── SUPPLIED DATA

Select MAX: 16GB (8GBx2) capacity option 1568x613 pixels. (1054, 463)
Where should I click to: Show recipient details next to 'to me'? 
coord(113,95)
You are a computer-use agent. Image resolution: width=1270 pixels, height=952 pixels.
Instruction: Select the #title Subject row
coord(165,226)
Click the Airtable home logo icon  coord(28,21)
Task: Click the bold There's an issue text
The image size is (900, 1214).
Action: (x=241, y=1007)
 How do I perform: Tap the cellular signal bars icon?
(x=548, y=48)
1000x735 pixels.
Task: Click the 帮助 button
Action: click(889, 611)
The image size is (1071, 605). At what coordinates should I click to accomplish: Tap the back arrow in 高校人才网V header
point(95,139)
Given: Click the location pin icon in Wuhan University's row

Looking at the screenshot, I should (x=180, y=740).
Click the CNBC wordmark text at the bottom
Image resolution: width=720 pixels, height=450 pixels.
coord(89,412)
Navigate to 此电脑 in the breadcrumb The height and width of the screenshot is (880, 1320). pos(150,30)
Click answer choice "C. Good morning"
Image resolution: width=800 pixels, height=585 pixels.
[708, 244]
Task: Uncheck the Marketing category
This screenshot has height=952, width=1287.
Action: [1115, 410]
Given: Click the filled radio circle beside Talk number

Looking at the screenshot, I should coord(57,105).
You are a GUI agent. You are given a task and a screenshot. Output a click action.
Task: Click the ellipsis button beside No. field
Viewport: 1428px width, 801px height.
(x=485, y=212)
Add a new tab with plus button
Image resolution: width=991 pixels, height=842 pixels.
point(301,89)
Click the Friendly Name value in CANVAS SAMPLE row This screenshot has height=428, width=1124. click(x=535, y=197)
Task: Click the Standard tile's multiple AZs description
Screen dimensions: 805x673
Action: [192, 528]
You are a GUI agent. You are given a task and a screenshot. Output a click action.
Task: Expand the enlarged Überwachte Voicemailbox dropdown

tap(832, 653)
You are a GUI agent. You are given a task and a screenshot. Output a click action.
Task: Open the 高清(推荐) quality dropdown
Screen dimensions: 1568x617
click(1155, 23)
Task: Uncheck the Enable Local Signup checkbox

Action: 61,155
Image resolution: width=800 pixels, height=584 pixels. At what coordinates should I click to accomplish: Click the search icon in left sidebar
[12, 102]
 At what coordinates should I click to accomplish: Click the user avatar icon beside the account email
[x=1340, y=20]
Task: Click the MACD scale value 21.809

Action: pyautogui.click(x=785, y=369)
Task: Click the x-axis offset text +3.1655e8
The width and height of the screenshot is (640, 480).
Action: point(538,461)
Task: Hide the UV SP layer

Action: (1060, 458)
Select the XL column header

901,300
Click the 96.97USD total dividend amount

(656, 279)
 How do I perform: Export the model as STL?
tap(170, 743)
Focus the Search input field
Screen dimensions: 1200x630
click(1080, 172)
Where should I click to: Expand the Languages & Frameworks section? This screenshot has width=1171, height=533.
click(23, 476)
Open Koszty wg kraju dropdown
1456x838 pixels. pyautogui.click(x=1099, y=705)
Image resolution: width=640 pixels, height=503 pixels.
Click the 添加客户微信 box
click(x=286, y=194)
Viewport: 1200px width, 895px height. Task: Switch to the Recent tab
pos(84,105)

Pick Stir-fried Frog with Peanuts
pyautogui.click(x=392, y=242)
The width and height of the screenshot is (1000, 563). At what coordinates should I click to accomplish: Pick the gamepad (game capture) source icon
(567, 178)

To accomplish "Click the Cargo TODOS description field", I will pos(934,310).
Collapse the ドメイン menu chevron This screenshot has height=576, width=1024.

────

• **GIVEN PROBLEM**: Set down the records again word for word, starting at their first line and ending at the line containing "point(95,139)".

• **EXPECTED ANSWER**:
Select MAX: 16GB (8GBx2) capacity option 1568x613 pixels. (1054, 463)
Where should I click to: Show recipient details next to 'to me'? 
coord(113,95)
You are a computer-use agent. Image resolution: width=1270 pixels, height=952 pixels.
Instruction: Select the #title Subject row
coord(165,226)
Click the Airtable home logo icon  coord(28,21)
Task: Click the bold There's an issue text
The image size is (900, 1214).
Action: (x=241, y=1007)
 How do I perform: Tap the cellular signal bars icon?
(x=548, y=48)
1000x735 pixels.
Task: Click the 帮助 button
Action: click(889, 611)
The image size is (1071, 605). At what coordinates should I click to accomplish: Tap the back arrow in 高校人才网V header
point(95,139)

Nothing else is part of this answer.